Experts to the rescue

Alan Clawley hopes that the city council will take some expert advice.

Birmingham city council leader John Clancy deserves credit for promising to draw on the vast pool of expertise that exists outside the council in order to improve its governance and performance.

He implies that under Sir Albert Bore’s administration that kind of thing wasn’t welcomed, but in fact Birmingham has always been wary of interference from outsiders and even local experts. I was such an outsider as a member of the team of London-based consultants, Llewelyn-Davies Weeks Forestier-Walker & Bor, who were appointed by the Department of the Environment in 1973 to study the problems of the inner city neighbourhood of Small Heath.

Left wing activists lampooned us as a ‘travelling circus’ of highly paid outsiders who knew nothing about Birmingham. Hostility from senior officers and councillors, community activists, and local residents was palpable and proved very hard to overcome.

The idea that ‘London’ should tell ‘Birmingham’ what to do is as objectionable to councillors as relying on independent professional advice whether it is home-grown or not. Over the Central Library controversy, the council’s chief of regeneration dismissed the official recommendations of English Heritage as “mere opinion” that was no better than his own.

So without a degree of corporate and personal humility not evident so far, Councillor Clancy will struggle change this deeply ingrained culture.

I suspect that the expertise he is looking for will cost the council little or nothing by way of fees. He rightly sees local residents as experts at being local residents. No-one knows more about a neighbourhood than the people who live there. They can show a visiting council officer where the worst litter and dumping is, where drug dealing takes place, how well schools are doing, which roads are dangerous, and what should be done with vacant sites.
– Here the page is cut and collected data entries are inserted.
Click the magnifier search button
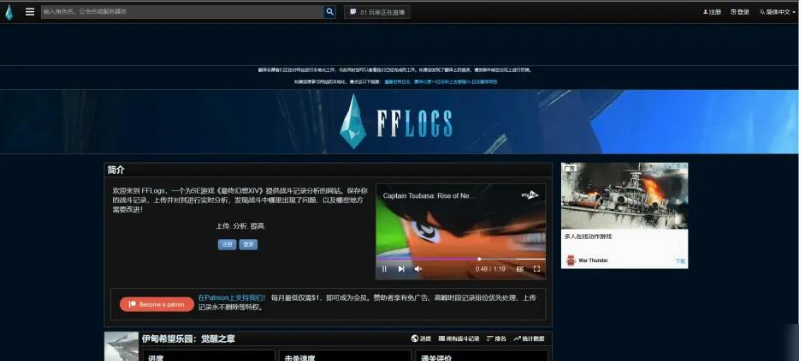Screen dimensions: 801x361 click(329, 12)
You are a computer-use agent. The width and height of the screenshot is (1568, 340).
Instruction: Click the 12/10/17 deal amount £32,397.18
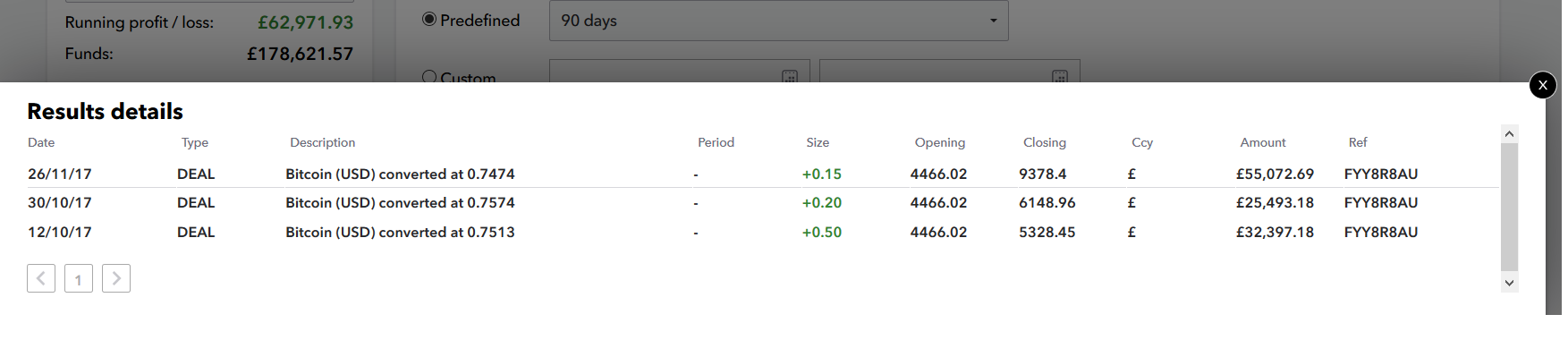[x=1275, y=232]
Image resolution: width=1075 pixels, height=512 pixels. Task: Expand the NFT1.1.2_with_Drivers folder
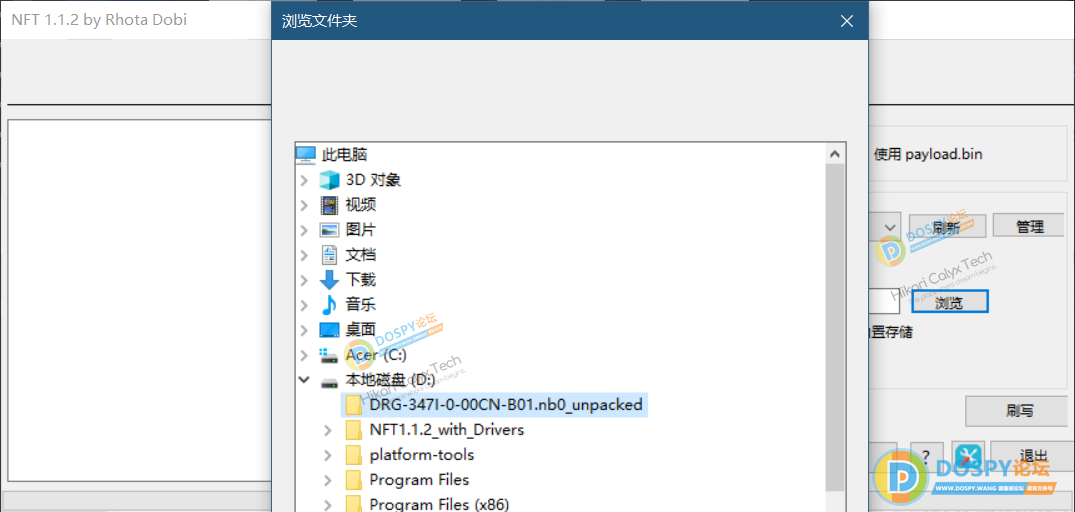click(x=328, y=430)
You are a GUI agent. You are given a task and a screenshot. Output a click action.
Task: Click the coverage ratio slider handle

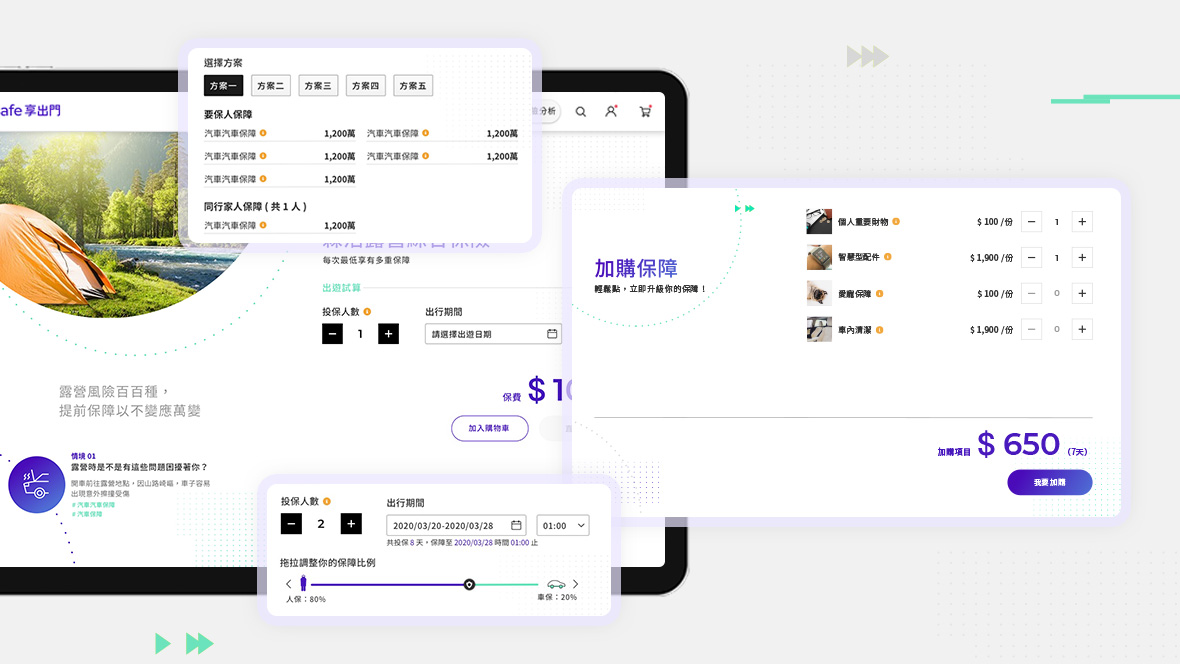pyautogui.click(x=469, y=584)
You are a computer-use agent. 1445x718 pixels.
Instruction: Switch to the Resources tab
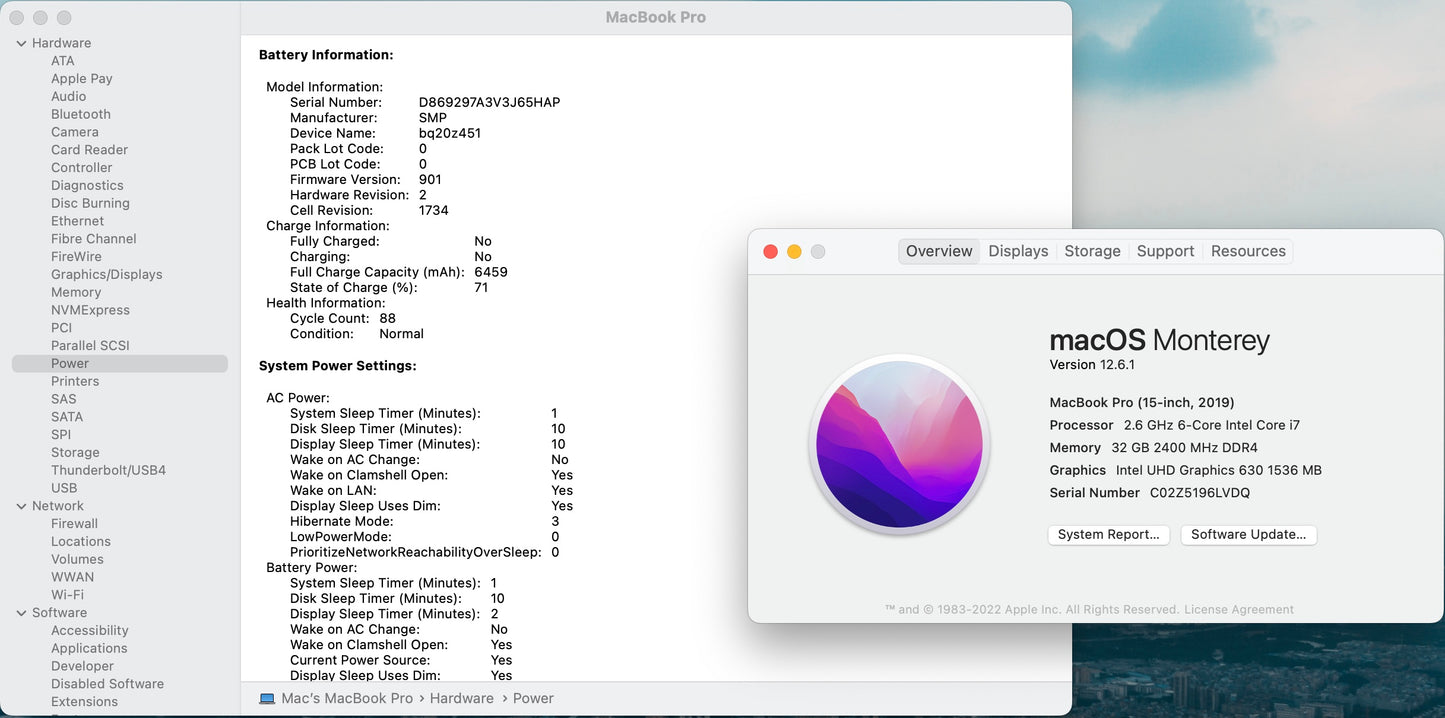pos(1247,251)
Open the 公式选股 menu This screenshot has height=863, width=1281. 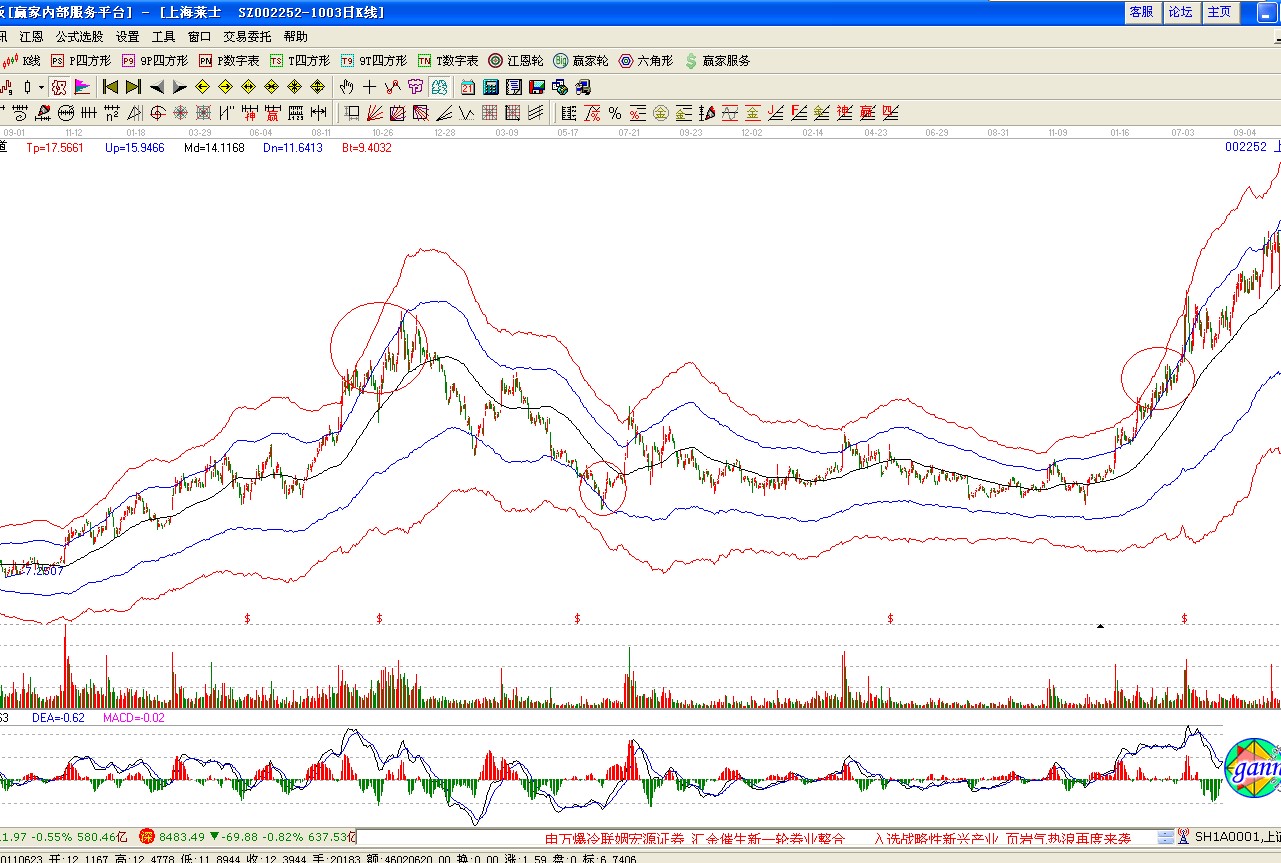(x=78, y=36)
So why has the council ignored this valuable expertise until now? The new approach may not be as cheap as expected because staff must be paid to listen to and act on the intelligence provided by local communities. And councillors must still decide who to listen to and which demands can be paid for. It’s idealistic to imagine that everything demanded by local experts will be accepted without question. The council can also avoid responsibility by casting doubt on the qualifications of the expert as barristers do by means of character assassination.

The council will also argue that it has a city-wide duty and can’t give special preference to one individual or neighbourhood over another. But even if detailed accounts are available it is very hard to prove whether discrimination between neighbourhoods occurs or not.

Surveys can be used as a substitute for action. Thus, after the results of a survey of the state of streets on a ward basis were published there was no visible improvement to the worst streets or wards. I suspect that follow-up surveys will be quietly dropped to save money and avoid further embarrassment.

At every level the council can involve unelected experts to help run the city, but final decisions inevitably rest with local councillors who are elected once every four years and who jealously guard their rapidly diminishing powers. In the meantime we ‘experts’ can only stand by and wait for the Leader’s call.